I noticed her incredible smile my first day of work in 1993.  We were the only two 20-somethings in the small office in Washington DC.   From first glance we couldn’t have been more different – me new to town an over eager political science grad looking to work my way up; her an actor paying the bills by working as a receptionist.  Until that night having beers at Trio it was an office friendship.   She exuded creative energy and I was fascinated by, what seemed to me, her alternative path – a college graduate auditioning in the theater scene with the plan of becoming an equity actor.   She was immensely committed to her craft.

I got swept up in her group of eclectic friends: young actors, directors, stage managers.  We spent free time in various venues, many of which rattled my limited sense of theater.  Seeking art and amusement, she introduced me to places in the city I would have never ventured, cue the room full of naked actors performing five feet from my face.

When she wanted to start a female centered theater company, I availed myself of anything I could do to be involved.   She embodied feminism in art in action.   I reviewed scripts, served on the board, built sets.  We spent long nights in bars and apartments drinking, smoking, and dreaming.   She made me feel cool, edgy, and profound.

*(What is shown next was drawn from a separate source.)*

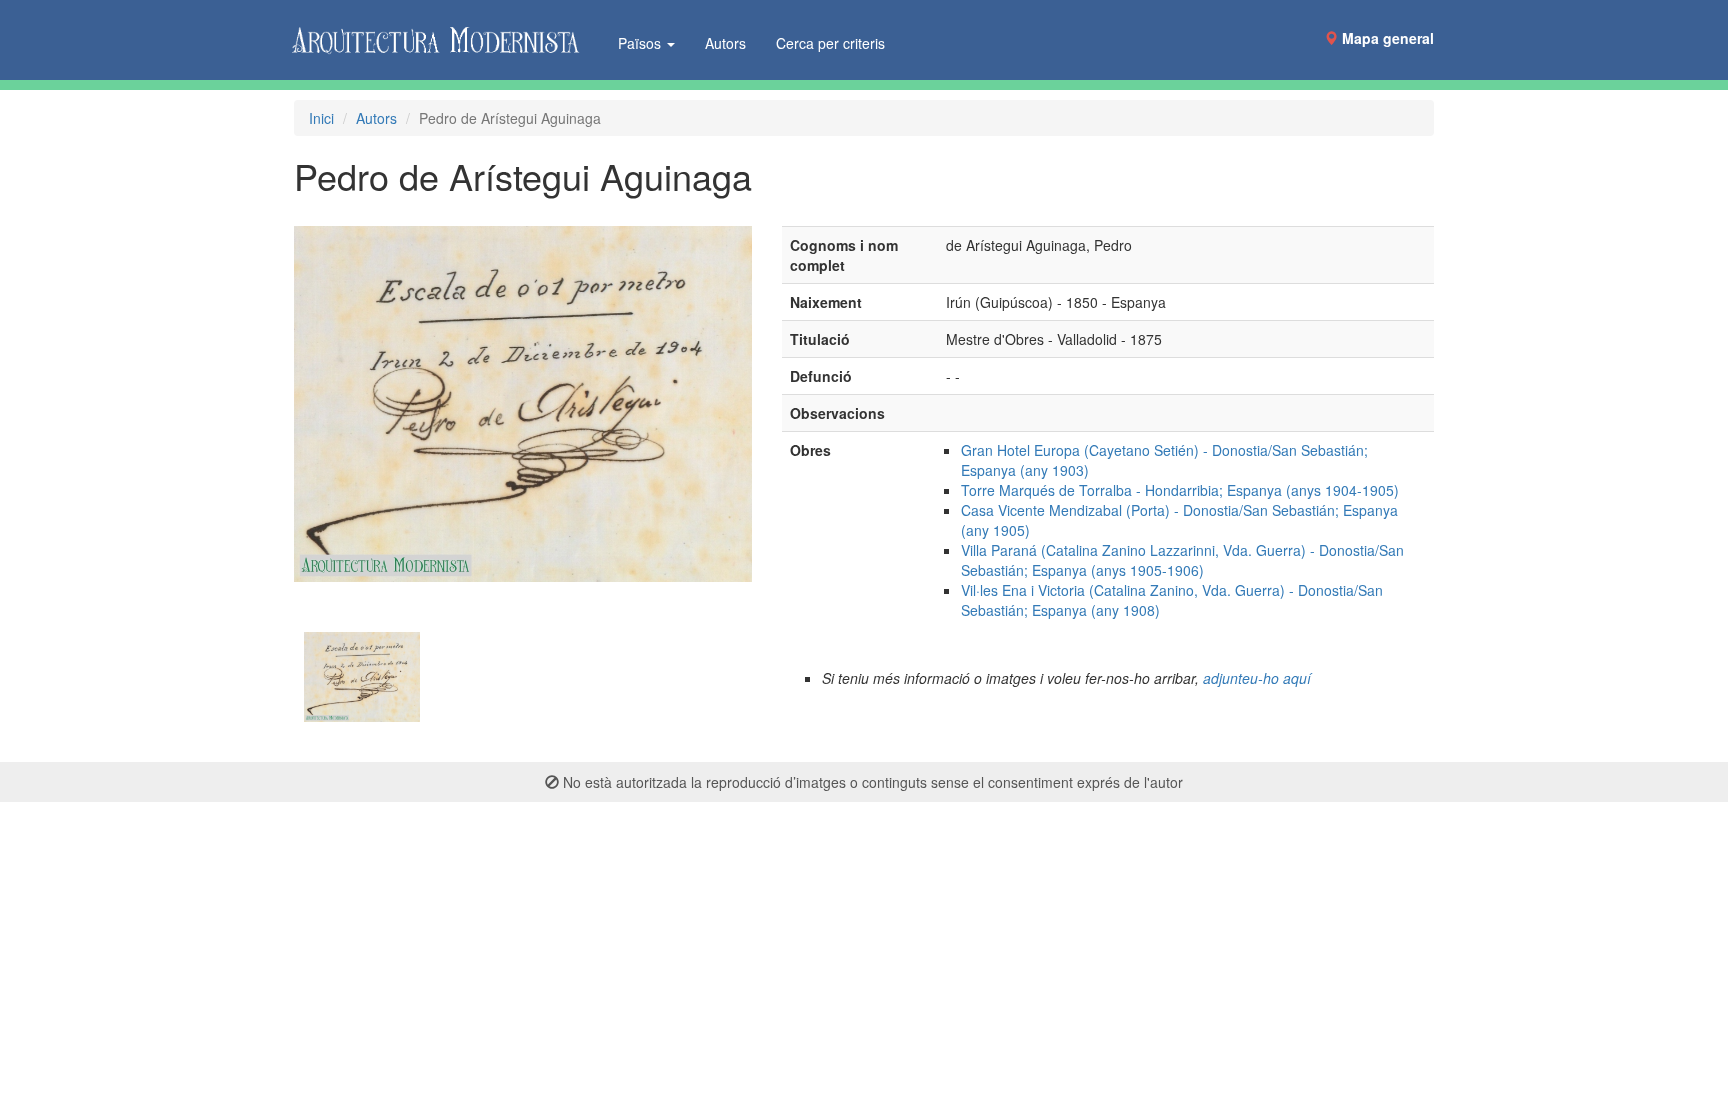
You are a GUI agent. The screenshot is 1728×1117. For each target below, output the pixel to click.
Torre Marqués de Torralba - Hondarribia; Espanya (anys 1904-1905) (1180, 490)
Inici (321, 118)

Eventually my ambitions took me away from DC.  We kept in touch by email and I followed her choices with awe and wonder.  She pursued her passions in an unencumbered way.   After suffering for years from food sensitivities, she got a graduate degree and started her own nutrition consulting business.  She still acted and when I was pregnant with my first child, I drove from Milwaukee to Green Bay to see her perform for what be my last time seeing her onstage.  Then she was an herbalist and sold her potions – beard oils and body balms – to loyal customers.  She later became a yoga instructor and took up acroyoga.  It seemed so fitting that the pictures I would see made me think she had run away with the circus.  I lived vicariously through her spirit always wondering what was next.

I hadn’t seen her in 10 years when she was murdered by a stranger.   She never showed up to Christmas dinner holding her famous brussels sprouts.   I worried and waited and then the worst was confirmed.  A month later, at yoga for the first time in 15 years, I found myself weeping for her cruel death but also reveling in her good life and the inspiration she left for me to do the things I love.